▶ [Provided passage]:
— BEGIN —

On a recent trip to Maine, we visited their local cemetery. Some of the headstones were very old. We had fun finding names that we had seen around town - lobstermen, street names, etc. Some had some strange markings on them - many had a skull with angel wings. Not sure what that symbolized. I had never seen it before.

On my trip to Germany, I visited a small, local cemetery. Each plot had an elaborate garden in front of the headstone. There were always family members tending to the garden. It was the most beautiful cemetery I have ever seen.

Everyday, I walk my dogs through our local cemetery. It is filled with really tall evergreen trees, and some old gravestones from the late 1800's. Over the years, I have made up lots of stories in my head about the people buried there. I think about how they may have died, especially when I see several family members dying in the same year. Was it small pox? My favorites are the ones that say how old the person was when they died. Some are very specific, 18 years, 5 months, and 4 days. I feel like I am walking through my town's history everyday. There are several headstones with the name of the road I live on. Practically my ancestors.

More than once, I have come upon a local policeman sleeping on the seat of his squad car in the cemetery. They park their car behind the storage shed, so they can't be seen unless you are on foot. Typically, the car is running with either the AC or heat on. I've been tempted to rap on the window, and ask "Hard work fighting terrorism?" I resist the urge though, as I fear waking him might startle him into pulling out a weapon on me. Better safe than sorry. Sometimes, the cop wakes up and sees me. Quickly, they come up with some reason for being there. They ask me, "Have you seen anything suspicious?" I never have, unless you consider wild turkeys and deer suspicious.

— END —

▶ [Given data]:
— BEGIN —

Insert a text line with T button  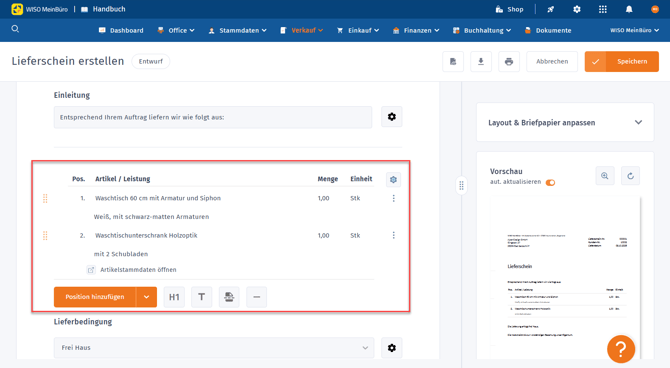[201, 297]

— END —

▶ [Exercise aim]: Copy out the cemetery passage word for word, in full. None of the material is needed here.

▶ [Result of this exercise]:
On a recent trip to Maine, we visited their local cemetery. Some of the headstones were very old. We had fun finding names that we had seen around town - lobstermen, street names, etc. Some had some strange markings on them - many had a skull with angel wings. Not sure what that symbolized. I had never seen it before.

On my trip to Germany, I visited a small, local cemetery. Each plot had an elaborate garden in front of the headstone. There were always family members tending to the garden. It was the most beautiful cemetery I have ever seen.

Everyday, I walk my dogs through our local cemetery. It is filled with really tall evergreen trees, and some old gravestones from the late 1800's. Over the years, I have made up lots of stories in my head about the people buried there. I think about how they may have died, especially when I see several family members dying in the same year. Was it small pox? My favorites are the ones that say how old the person was when they died. Some are very specific, 18 years, 5 months, and 4 days. I feel like I am walking through my town's history everyday. There are several headstones with the name of the road I live on. Practically my ancestors.

More than once, I have come upon a local policeman sleeping on the seat of his squad car in the cemetery. They park their car behind the storage shed, so they can't be seen unless you are on foot. Typically, the car is running with either the AC or heat on. I've been tempted to rap on the window, and ask "Hard work fighting terrorism?" I resist the urge though, as I fear waking him might startle him into pulling out a weapon on me. Better safe than sorry. Sometimes, the cop wakes up and sees me. Quickly, they come up with some reason for being there. They ask me, "Have you seen anything suspicious?" I never have, unless you consider wild turkeys and deer suspicious.